WORK TO BE COMPLETED
Look for the word "button" in the data below, and copy every line that holds it.

THE DATA
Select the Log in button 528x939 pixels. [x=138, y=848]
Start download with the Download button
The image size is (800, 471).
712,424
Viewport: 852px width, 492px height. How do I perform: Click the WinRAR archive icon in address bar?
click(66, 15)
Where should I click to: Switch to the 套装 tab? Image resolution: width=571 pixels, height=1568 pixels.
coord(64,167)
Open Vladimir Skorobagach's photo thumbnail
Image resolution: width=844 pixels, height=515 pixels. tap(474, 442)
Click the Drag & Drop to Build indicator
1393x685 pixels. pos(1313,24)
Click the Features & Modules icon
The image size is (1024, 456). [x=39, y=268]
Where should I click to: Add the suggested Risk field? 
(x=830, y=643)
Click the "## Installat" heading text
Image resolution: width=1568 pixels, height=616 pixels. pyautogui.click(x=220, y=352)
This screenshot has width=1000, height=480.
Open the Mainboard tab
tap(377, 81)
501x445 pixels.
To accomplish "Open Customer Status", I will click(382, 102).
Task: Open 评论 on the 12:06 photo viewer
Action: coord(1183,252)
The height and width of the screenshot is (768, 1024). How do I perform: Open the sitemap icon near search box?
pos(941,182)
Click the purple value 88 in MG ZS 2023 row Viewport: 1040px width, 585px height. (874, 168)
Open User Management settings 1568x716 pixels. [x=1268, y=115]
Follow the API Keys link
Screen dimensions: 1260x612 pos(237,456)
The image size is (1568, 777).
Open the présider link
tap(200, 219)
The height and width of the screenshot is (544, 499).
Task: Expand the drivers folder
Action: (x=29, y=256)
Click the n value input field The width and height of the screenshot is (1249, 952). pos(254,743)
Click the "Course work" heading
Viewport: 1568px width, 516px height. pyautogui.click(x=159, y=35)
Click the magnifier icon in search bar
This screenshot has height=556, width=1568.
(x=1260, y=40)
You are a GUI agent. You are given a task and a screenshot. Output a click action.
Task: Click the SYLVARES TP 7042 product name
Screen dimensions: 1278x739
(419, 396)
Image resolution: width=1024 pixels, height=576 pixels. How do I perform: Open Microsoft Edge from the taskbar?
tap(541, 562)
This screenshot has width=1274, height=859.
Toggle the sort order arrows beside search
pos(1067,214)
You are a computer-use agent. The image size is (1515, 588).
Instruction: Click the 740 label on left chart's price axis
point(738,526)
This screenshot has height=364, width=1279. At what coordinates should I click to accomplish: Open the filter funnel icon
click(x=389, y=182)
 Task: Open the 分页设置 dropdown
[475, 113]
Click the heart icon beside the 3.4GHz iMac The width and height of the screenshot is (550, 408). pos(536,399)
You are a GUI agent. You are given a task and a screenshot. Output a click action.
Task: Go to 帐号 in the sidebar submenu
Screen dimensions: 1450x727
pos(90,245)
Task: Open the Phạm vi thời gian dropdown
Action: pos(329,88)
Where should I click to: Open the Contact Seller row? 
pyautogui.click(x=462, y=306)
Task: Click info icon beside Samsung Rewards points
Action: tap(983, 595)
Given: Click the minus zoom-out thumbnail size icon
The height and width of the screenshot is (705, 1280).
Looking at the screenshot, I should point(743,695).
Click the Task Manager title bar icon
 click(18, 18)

ANSWER SECTION
Select the Log in button 528x939 pixels. [x=138, y=848]
Start download with the Download button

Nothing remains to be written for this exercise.